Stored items
---*---

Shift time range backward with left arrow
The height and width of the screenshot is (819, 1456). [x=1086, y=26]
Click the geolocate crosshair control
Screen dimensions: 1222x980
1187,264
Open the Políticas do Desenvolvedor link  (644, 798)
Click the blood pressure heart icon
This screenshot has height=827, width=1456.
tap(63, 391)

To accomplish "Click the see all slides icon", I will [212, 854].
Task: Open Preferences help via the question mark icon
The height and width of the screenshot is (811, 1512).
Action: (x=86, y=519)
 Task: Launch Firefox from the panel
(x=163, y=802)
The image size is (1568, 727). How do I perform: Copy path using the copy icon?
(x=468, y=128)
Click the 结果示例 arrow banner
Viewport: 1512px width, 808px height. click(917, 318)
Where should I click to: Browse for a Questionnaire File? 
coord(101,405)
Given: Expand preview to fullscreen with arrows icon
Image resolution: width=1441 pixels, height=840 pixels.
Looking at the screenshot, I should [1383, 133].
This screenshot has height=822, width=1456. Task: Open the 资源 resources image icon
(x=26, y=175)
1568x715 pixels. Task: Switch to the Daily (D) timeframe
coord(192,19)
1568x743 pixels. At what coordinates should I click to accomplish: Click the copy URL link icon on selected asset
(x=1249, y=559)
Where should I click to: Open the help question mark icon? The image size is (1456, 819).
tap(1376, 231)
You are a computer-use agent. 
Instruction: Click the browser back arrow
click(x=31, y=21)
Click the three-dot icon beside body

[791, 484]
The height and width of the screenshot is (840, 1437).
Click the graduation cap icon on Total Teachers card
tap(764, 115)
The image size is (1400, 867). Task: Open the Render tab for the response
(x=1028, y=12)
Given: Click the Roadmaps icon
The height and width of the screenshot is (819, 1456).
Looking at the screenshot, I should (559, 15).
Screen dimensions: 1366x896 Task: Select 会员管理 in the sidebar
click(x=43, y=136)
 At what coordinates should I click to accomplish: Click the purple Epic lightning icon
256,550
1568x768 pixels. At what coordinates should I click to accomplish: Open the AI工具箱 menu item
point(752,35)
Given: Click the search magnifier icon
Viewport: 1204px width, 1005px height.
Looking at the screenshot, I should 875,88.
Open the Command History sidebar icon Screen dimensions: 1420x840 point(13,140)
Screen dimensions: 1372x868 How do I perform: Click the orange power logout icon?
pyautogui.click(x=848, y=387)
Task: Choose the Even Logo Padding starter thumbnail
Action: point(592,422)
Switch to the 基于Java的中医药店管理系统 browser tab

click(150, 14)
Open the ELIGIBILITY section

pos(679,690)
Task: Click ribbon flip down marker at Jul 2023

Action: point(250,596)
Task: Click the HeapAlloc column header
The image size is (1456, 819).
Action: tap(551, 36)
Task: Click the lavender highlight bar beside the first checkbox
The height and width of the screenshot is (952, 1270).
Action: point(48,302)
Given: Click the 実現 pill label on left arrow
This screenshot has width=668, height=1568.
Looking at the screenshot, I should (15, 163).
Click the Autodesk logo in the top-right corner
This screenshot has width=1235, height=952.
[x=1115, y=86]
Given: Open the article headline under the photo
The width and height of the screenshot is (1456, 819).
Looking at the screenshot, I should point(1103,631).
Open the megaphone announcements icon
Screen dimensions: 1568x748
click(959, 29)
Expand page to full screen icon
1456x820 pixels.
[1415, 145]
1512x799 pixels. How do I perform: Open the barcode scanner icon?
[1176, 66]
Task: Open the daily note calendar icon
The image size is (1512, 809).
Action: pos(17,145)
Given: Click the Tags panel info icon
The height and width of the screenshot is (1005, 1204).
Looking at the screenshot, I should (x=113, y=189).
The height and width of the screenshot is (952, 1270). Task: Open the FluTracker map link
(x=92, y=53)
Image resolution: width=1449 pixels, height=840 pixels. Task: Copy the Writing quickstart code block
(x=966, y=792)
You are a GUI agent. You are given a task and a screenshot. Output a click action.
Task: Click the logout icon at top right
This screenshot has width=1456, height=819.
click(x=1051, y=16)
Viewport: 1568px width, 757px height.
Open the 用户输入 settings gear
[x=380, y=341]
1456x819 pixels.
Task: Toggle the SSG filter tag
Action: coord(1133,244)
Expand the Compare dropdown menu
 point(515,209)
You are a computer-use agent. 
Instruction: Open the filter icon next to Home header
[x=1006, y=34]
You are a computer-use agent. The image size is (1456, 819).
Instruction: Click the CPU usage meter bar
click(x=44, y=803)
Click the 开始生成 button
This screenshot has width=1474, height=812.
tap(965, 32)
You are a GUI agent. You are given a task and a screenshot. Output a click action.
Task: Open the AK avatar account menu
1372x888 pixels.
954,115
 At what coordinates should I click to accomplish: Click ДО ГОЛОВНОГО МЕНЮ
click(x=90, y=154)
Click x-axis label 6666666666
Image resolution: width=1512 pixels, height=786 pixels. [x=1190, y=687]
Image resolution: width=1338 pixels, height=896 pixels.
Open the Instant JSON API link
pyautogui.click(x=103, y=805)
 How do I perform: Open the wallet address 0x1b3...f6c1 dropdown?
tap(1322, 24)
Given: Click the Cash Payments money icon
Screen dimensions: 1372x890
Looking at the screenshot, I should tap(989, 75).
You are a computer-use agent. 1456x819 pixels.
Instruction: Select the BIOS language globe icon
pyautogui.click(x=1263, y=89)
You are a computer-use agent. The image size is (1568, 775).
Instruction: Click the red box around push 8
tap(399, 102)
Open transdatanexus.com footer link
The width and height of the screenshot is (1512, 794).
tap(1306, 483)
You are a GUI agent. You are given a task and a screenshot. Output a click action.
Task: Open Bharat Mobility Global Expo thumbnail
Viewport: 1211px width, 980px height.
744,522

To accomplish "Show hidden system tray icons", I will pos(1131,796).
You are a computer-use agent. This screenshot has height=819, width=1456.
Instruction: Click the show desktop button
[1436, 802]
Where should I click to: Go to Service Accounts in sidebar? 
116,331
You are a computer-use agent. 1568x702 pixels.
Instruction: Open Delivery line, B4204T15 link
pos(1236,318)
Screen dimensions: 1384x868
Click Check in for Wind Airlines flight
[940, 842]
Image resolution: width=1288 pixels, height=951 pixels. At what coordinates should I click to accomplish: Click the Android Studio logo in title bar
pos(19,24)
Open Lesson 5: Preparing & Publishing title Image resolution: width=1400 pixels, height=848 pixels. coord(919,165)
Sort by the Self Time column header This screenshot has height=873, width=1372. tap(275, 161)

---*---

Description of the task |
All the lines above should come back exactly as written.

Solution to this problem |
Shift time range backward with left arrow
The height and width of the screenshot is (819, 1456). [x=1086, y=26]
Click the geolocate crosshair control
Screen dimensions: 1222x980
1187,264
Open the Políticas do Desenvolvedor link  (644, 798)
Click the blood pressure heart icon
This screenshot has height=827, width=1456.
tap(63, 391)

To accomplish "Click the see all slides icon", I will [212, 854].
Task: Open Preferences help via the question mark icon
The height and width of the screenshot is (811, 1512).
Action: (x=86, y=519)
 Task: Launch Firefox from the panel
(x=163, y=802)
The image size is (1568, 727). How do I perform: Copy path using the copy icon?
(x=468, y=128)
Click the 结果示例 arrow banner
Viewport: 1512px width, 808px height. click(917, 318)
Where should I click to: Browse for a Questionnaire File? 
coord(101,405)
Given: Expand preview to fullscreen with arrows icon
Image resolution: width=1441 pixels, height=840 pixels.
Looking at the screenshot, I should [1383, 133].
This screenshot has height=822, width=1456. Task: Open the 资源 resources image icon
(x=26, y=175)
1568x715 pixels. Task: Switch to the Daily (D) timeframe
coord(192,19)
1568x743 pixels. At what coordinates should I click to accomplish: Click the copy URL link icon on selected asset
(x=1249, y=559)
Where should I click to: Open the help question mark icon? The image size is (1456, 819).
tap(1376, 231)
You are a computer-use agent. 
Instruction: Click the browser back arrow
click(x=31, y=21)
Click the three-dot icon beside body

[791, 484]
The height and width of the screenshot is (840, 1437).
Click the graduation cap icon on Total Teachers card
tap(764, 115)
The image size is (1400, 867). Task: Open the Render tab for the response
(x=1028, y=12)
Given: Click the Roadmaps icon
The height and width of the screenshot is (819, 1456).
Looking at the screenshot, I should (559, 15).
Screen dimensions: 1366x896 Task: Select 会员管理 in the sidebar
click(x=43, y=136)
 At what coordinates should I click to accomplish: Click the purple Epic lightning icon
256,550
1568x768 pixels. At what coordinates should I click to accomplish: Open the AI工具箱 menu item
point(752,35)
Given: Click the search magnifier icon
Viewport: 1204px width, 1005px height.
Looking at the screenshot, I should 875,88.
Open the Command History sidebar icon Screen dimensions: 1420x840 point(13,140)
Screen dimensions: 1372x868 How do I perform: Click the orange power logout icon?
pyautogui.click(x=848, y=387)
Task: Choose the Even Logo Padding starter thumbnail
Action: point(592,422)
Switch to the 基于Java的中医药店管理系统 browser tab

click(150, 14)
Open the ELIGIBILITY section

pos(679,690)
Task: Click ribbon flip down marker at Jul 2023

Action: point(250,596)
Task: Click the HeapAlloc column header
The image size is (1456, 819).
Action: tap(551, 36)
Task: Click the lavender highlight bar beside the first checkbox
The height and width of the screenshot is (952, 1270).
Action: point(48,302)
Given: Click the 実現 pill label on left arrow
This screenshot has width=668, height=1568.
Looking at the screenshot, I should (15, 163).
Click the Autodesk logo in the top-right corner
This screenshot has width=1235, height=952.
[x=1115, y=86]
Given: Open the article headline under the photo
The width and height of the screenshot is (1456, 819).
Looking at the screenshot, I should point(1103,631).
Open the megaphone announcements icon
Screen dimensions: 1568x748
click(959, 29)
Expand page to full screen icon
1456x820 pixels.
[1415, 145]
1512x799 pixels. How do I perform: Open the barcode scanner icon?
[1176, 66]
Task: Open the daily note calendar icon
The image size is (1512, 809).
Action: pos(17,145)
Given: Click the Tags panel info icon
The height and width of the screenshot is (1005, 1204).
Looking at the screenshot, I should (x=113, y=189).
The height and width of the screenshot is (952, 1270). Task: Open the FluTracker map link
(x=92, y=53)
Image resolution: width=1449 pixels, height=840 pixels. Task: Copy the Writing quickstart code block
(x=966, y=792)
You are a GUI agent. You are given a task and a screenshot. Output a click action.
Task: Click the logout icon at top right
This screenshot has width=1456, height=819.
click(x=1051, y=16)
Viewport: 1568px width, 757px height.
Open the 用户输入 settings gear
[x=380, y=341]
1456x819 pixels.
Task: Toggle the SSG filter tag
Action: coord(1133,244)
Expand the Compare dropdown menu
 point(515,209)
You are a computer-use agent. 
Instruction: Open the filter icon next to Home header
[x=1006, y=34]
You are a computer-use agent. The image size is (1456, 819).
Instruction: Click the CPU usage meter bar
click(x=44, y=803)
Click the 开始生成 button
This screenshot has width=1474, height=812.
tap(965, 32)
You are a GUI agent. You are given a task and a screenshot. Output a click action.
Task: Open the AK avatar account menu
1372x888 pixels.
954,115
 At what coordinates should I click to accomplish: Click ДО ГОЛОВНОГО МЕНЮ
click(x=90, y=154)
Click x-axis label 6666666666
Image resolution: width=1512 pixels, height=786 pixels. [x=1190, y=687]
Image resolution: width=1338 pixels, height=896 pixels.
Open the Instant JSON API link
pyautogui.click(x=103, y=805)
 How do I perform: Open the wallet address 0x1b3...f6c1 dropdown?
tap(1322, 24)
Given: Click the Cash Payments money icon
Screen dimensions: 1372x890
Looking at the screenshot, I should tap(989, 75).
You are a computer-use agent. 1456x819 pixels.
Instruction: Select the BIOS language globe icon
pyautogui.click(x=1263, y=89)
You are a computer-use agent. The image size is (1568, 775).
Instruction: Click the red box around push 8
tap(399, 102)
Open transdatanexus.com footer link
The width and height of the screenshot is (1512, 794).
tap(1306, 483)
You are a GUI agent. You are given a task and a screenshot. Output a click action.
Task: Open Bharat Mobility Global Expo thumbnail
Viewport: 1211px width, 980px height.
744,522

To accomplish "Show hidden system tray icons", I will pos(1131,796).
You are a computer-use agent. This screenshot has height=819, width=1456.
Instruction: Click the show desktop button
[1436, 802]
Where should I click to: Go to Service Accounts in sidebar? 
116,331
You are a computer-use agent. 1568x702 pixels.
Instruction: Open Delivery line, B4204T15 link
pos(1236,318)
Screen dimensions: 1384x868
Click Check in for Wind Airlines flight
[940, 842]
Image resolution: width=1288 pixels, height=951 pixels. At what coordinates should I click to accomplish: Click the Android Studio logo in title bar
pos(19,24)
Open Lesson 5: Preparing & Publishing title Image resolution: width=1400 pixels, height=848 pixels. coord(919,165)
Sort by the Self Time column header This screenshot has height=873, width=1372. tap(275, 161)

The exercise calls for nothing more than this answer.